* START Text provided *
Nectar of the sea: Beekeepers making riches from the coastal mangrove

by LV01 June 2019 Last updated at 08:49 AM

From May to August, when summer arrives and the coastal mangrove forests that encircle the national park of Xuân Thuỷ in Giao Thuỷ enters blooming season, dozens of beekepers are drawn into the park to make riches from the 'nectar of the sea.'

Vũ Tiến Thành, a beekeper at Giao Thuỷ District in the northern province of Nam Định, is tending to his bee cages at the national park Xuân Thuỷ - a Ramsar wetland reserve.

NAM ĐỊNH — For most of the year, Vũ Tiến Thành spends his time bringing his bee boxes across the country looking for sources of nectar.

But from May to August, when summer arrives and the coastal mangrove forests that encircle the national park of Xuân Thuỷ bloom, Thành tends to his hives in his hometown.

Dozens of other beekeepers are drawn to the site that offers “nectar of the sea" in Giao Thuỷ District, Nam Định Province.

Thành brought his family’s 400 bee cages all the way from the wild forests of the Central Highlands Province Đắk Lắk back home two weeks ago, a southern migration common among beekeepers to avoid the colder winter of northern Việt Nam.

The bee cages are placed on an elevated dirt bank constructed in the national park’s wetlands, which, according to Thành, is the best location for the bees to make nests and forage for nectar and pollen.

Thành said as vẹt (black mangrove) trees grow along the seashore free from pesticides and other chemicals that can kill bees, they are safe here while their honey is clean.

With his current 400 cages, he can obtain about 400kg of honey each harvest.
* END Text provided *
* START Data extract *
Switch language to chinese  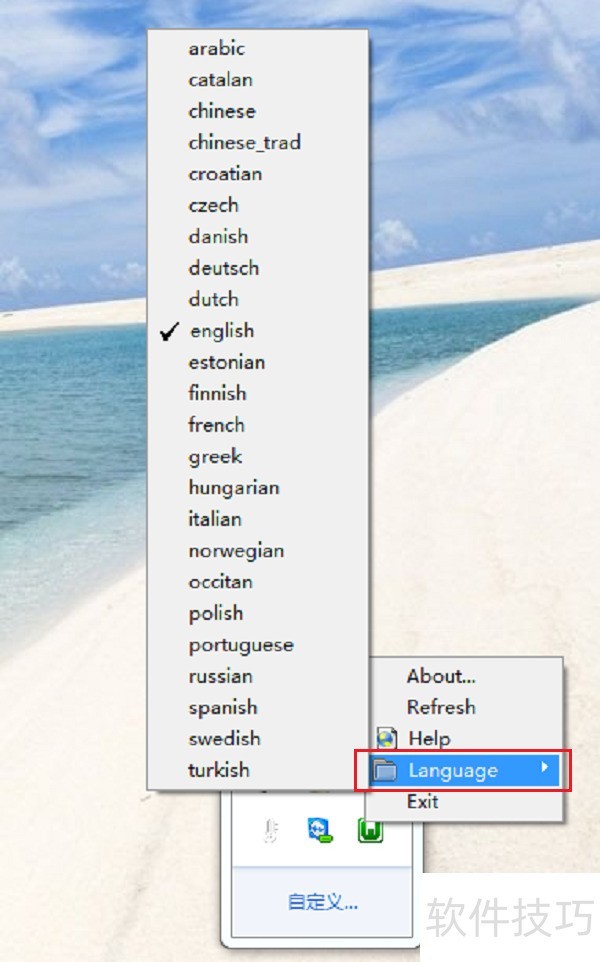point(222,111)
* END Data extract *
> _Exercise instructions_
(1) Answer these questions from the mangrove honey article.
(a) How many bee cages did Thành bring home, and from which province?
(b) Where are the bee cages placed?
(c) About how much honey does Thành get per harvest with his current cages?
(2) Based on the mangrove honey article, decide whether each statement is true. Answer yes or no for each, and quote the words from the article that decide it.
(a) The mangrove forests around Xuân Thuỷ bloom from May to August.
(b) Thành brought his bee cages home two months ago.
(c) The vẹt trees grow along the seashore free from pesticides.

> _The answers_
(1)
(a) 400 bee cages, from Đắk Lắk Province in the Central Highlands.
(b) On an elevated dirt bank built in the national park's wetlands.
(c) About 400kg.

(2)
(a) Yes: "from May to August, when summer arrives and the coastal mangrove forests that encircle the national park of Xuân Thuỷ bloom"
(b) No: "back home two weeks ago"
(c) Yes: "vẹt (black mangrove) trees grow along the seashore free from pesticides and other chemicals that can kill bees"